Reda once again leaves the children with Myosotis. During his next fight, Reda goes down in 17 seconds, and his earlier win is written off as a fluke. Sales of HSX plummet, and Reda's coach is financially ruined. When Reda meets with him, Reda reveals that he did not take the drug and intentionally threw the fight. Instead, he saved the drug to administer it to his coach, who quickly dies once he is injected. Anna finds Reda and tells him that she has ordered Altman to kidnap Carla's children. Anna says that although Altman truly does care for him, Altman cares more for money. Reda reluctantly agrees to a demonstration in front of the corporate board. At Reda's house, Altman orders Anouk to call Myosotis. Anouk tells Myosotis that Reda wishes to thank him, a deeply uncharacteristic action. Suspicious, Myosotis recruits Boris' hacking talents for help.

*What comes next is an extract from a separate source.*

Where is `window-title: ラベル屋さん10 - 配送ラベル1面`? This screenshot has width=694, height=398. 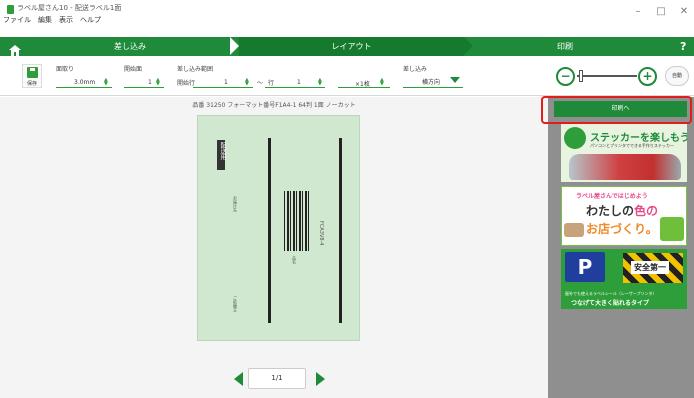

Boris and Myosotis rescue the children and kill Altman. Once they signal Reda that they are safe, Reda takes HSX and throws the chief executive officer out of a window. Anna's bodyguards, two genetically engineered clones of the most powerful arena fighters, initially gain an advantage on Reda. However, Anna forbids them from killing him, as they need him for more drug trials. Handicapped by having to take Reda alive, both die. With the five minute time limit running out, Reda considers killing Anna but instead assists Boris in remotely hacking into the corporation's mainframe. There, Boris uncovers proof that over 30,000+ people died in HSX's drug trials. Knowing his nieces will never be safe from the corporation while he is alive as "patient zero", Reda commits suicide despite Anna's protests which destroys the future of the drug HSX. Boris hijacks the advertising, media display system and shows the extent of HSX's failed drug trials and Reda's death. The death of Reda starts a movement against the corporate leadership of France and massive riots ensue.

== Themes ==
Ares uses the current events of government bond indebtedness and corporate/public governance as a historical backdrop. Also seen are references to the Gilet Jaune movement including scenes that replicate Yellow Vest Riots of Paris. France unemployement levels, Le Chomage, are one of the grievances of the movement. References to Big Pharma and the direct marketing of drugs to the populace using corporate media also play heavily in the film.

== Cast ==
- Ola Rapace as Reda
- Micha Lescot as Myosotis
- Thierry Hancisse as Reda's coach
- Hélène Fillières as Altman
- Ruth Vega Fernandez as Anna
- Eva Lallier as Anouk
- Elina Soloman as Mae
- Yvon Martin as Tyro
- Pierre Perrier as Boris
- Émilie Gavois-Kahn as Carla
- Louis-Do de Lencquesaing as PDG Donevia
- Alexis Michalik as National Defense Framework

== Release ==
Ares premiered at the Paris Comic-con on 21 October 2016. It was released in France on 11 November 2016.

== Reception ==
On French review aggregator website AlloCiné, Ares has an average rating of 3.1/5 stars based on 14 reviews from professional critics. Jordan Mintzer of The Hollywood Reporter wrote, "It's a film that in its best moments revisits the smoggy neo-urban textures of Blade Runner but otherwise feels like a questionable cross between Bloodsport and Babylon A.D."